Though most of Sal’s work is on our farm, she obligingly took a field trip last Wednesday to Damariscotta, 20 minutes up the coast. There, she – with some help from Hilary and me – plowed a garden plot on the Damariscotta River Association‘s Round Top Farm. This garden will be managed by students at Great Salt Bay Community School (GSB) and much of the produce donated to local food pantries in conjunction with the Twin Villages Foodbank Farm, which is also on DRA land.
Second through fourth graders walked the short distance from GSB to the farm to see Sal in action. We provided some context for the work that we were doing and then students had an opportunity to watch Sal plow and harrow the garden before rewarding her with pets and snuggles.

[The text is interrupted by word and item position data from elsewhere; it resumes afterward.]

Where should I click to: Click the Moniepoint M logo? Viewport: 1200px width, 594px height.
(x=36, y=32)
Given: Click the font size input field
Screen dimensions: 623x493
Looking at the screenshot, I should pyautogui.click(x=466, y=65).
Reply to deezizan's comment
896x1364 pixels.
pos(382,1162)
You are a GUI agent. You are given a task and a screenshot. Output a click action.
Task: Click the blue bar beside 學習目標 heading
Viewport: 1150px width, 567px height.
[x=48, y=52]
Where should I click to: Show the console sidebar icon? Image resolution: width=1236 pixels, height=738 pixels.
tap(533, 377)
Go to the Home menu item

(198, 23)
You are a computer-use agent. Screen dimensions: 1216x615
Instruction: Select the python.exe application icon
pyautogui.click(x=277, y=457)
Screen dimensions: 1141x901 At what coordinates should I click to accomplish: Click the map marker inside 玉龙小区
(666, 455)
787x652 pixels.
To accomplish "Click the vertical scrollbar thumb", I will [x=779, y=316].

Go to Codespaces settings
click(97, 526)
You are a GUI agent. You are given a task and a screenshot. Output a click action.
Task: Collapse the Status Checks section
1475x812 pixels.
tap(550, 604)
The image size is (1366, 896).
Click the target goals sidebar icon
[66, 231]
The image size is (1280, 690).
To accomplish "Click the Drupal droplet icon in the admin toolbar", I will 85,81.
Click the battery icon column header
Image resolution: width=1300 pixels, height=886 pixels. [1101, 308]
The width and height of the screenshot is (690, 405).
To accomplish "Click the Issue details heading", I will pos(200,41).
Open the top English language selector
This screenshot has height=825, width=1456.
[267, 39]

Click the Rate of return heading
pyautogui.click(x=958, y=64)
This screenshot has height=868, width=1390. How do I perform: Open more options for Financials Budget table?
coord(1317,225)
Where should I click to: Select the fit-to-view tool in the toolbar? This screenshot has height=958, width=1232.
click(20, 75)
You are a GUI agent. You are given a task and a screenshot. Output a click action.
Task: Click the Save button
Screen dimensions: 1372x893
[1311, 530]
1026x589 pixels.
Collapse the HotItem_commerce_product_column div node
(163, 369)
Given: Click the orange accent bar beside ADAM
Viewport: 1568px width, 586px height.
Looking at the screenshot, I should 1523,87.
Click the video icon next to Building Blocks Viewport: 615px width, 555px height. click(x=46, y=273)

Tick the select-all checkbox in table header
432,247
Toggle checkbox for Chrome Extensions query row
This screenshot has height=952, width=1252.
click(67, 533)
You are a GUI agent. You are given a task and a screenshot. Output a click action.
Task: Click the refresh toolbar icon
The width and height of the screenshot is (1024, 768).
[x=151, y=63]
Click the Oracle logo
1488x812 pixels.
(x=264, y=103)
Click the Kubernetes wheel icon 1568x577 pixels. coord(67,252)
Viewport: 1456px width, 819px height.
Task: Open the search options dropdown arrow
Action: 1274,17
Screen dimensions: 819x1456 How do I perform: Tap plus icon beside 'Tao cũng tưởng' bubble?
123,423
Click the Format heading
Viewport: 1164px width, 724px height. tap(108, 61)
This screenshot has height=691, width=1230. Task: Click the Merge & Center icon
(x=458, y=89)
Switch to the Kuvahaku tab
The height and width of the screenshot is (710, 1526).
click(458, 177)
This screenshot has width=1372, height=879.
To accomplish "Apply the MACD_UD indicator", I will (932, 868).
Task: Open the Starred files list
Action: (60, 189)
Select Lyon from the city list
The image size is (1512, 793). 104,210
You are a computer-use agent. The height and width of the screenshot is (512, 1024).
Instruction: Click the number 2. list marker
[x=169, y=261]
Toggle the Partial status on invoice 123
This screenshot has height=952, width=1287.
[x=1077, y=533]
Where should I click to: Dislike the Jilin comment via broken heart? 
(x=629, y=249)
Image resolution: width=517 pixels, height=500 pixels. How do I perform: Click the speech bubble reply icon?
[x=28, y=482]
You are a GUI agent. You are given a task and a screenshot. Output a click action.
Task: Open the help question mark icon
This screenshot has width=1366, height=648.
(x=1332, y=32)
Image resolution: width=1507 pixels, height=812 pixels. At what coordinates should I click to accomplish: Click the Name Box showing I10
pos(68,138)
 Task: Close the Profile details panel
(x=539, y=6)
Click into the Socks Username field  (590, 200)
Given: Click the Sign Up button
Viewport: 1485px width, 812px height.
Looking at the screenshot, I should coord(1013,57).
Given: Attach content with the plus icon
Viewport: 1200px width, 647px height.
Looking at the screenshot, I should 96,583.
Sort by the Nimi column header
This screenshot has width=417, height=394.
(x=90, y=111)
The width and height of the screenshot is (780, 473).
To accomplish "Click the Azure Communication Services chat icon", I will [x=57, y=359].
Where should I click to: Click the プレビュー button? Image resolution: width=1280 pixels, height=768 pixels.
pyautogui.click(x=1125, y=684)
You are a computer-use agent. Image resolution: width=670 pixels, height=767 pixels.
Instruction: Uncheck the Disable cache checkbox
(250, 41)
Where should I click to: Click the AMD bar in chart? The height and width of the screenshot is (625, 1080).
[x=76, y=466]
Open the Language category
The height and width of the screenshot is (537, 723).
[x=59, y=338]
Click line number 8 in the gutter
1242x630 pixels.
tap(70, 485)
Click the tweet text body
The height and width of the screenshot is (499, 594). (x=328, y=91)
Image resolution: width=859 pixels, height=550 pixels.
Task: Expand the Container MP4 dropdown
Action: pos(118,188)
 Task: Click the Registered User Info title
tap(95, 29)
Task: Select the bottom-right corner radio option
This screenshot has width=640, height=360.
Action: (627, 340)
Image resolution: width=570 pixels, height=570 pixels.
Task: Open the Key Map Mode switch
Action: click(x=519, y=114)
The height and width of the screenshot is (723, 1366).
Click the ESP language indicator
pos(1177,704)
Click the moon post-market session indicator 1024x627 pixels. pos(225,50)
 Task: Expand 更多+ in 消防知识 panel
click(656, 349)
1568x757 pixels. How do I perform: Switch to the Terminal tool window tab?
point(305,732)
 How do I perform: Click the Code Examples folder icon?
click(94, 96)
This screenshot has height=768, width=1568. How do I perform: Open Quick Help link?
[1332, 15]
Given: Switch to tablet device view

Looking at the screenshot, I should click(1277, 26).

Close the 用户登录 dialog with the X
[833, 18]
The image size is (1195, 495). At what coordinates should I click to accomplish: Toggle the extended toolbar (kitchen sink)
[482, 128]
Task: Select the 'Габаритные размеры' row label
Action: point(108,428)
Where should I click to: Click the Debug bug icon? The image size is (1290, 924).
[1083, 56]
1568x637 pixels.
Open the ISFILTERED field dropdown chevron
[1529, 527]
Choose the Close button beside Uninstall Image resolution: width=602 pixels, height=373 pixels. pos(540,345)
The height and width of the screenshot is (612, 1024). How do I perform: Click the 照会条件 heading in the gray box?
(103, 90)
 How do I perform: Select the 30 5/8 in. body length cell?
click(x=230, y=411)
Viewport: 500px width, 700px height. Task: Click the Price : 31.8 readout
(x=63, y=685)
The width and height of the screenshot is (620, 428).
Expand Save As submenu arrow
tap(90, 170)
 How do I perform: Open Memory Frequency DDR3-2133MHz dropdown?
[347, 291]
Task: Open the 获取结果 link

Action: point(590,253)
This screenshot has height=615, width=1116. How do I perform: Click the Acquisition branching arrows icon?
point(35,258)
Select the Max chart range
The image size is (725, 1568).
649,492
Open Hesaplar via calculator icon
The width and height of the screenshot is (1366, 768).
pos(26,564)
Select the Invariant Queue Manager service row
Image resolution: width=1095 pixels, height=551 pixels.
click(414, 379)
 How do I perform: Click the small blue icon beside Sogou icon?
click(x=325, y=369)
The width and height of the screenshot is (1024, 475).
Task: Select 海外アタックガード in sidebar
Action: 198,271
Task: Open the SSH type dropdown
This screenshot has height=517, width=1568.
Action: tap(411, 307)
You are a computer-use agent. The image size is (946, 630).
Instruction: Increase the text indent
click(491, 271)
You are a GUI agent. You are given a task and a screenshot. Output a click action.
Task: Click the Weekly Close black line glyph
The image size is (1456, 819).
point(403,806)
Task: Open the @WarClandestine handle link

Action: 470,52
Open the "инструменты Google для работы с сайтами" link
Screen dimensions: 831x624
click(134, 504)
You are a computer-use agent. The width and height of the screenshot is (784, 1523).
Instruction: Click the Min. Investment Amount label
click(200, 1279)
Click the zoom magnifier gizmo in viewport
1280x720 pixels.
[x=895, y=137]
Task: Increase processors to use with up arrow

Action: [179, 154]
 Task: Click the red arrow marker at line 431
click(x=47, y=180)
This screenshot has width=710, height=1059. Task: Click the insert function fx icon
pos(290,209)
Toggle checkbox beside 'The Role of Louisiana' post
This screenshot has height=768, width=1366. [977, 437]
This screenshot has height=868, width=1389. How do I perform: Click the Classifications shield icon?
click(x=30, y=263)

As I’ve seen happen time and again with this charismatic horse, the youngsters were spellbound, and made short work and relaying stories of their personal connections with horses. When I asked them to guess how much Sal weighs, answers varied from ten pounds to 4000. There was a collective “whoa!” when I revealed the correct answer – 1800 pounds – and one young man took mere moments with a furrowed brow to compute how many Sals it would take to equal the weight of his favorite dinosaur (120!): “Anything you need to know about dinosaurs, I’m your guy,” he stated proudly.
For many years, this garden site has been used as parking for large events at the Round Top Farm, so the soil is compacted and has proved difficult to till or turn by hand. Margaret Coleman, former Chewonki Farm Manager and current Agriculture Coordinator at GSB, reached out to the Chewonki farm crew this winter with the idea of using Sal to turn over and break up the soil. We immediately saw the functional and educational potential of the plan and set about to make it happen. It was one of our first days of brilliant sun after what seems like weeks of chilly rain, and looking down from the small garden atop the hill toward the water, it was a pinch-me kind of beautiful. The work was hard but successful, and the horse was a dream. We look forward to future intersections with GSB’s garden program. Perhaps this is the start of a new part-time job for our full-time horse?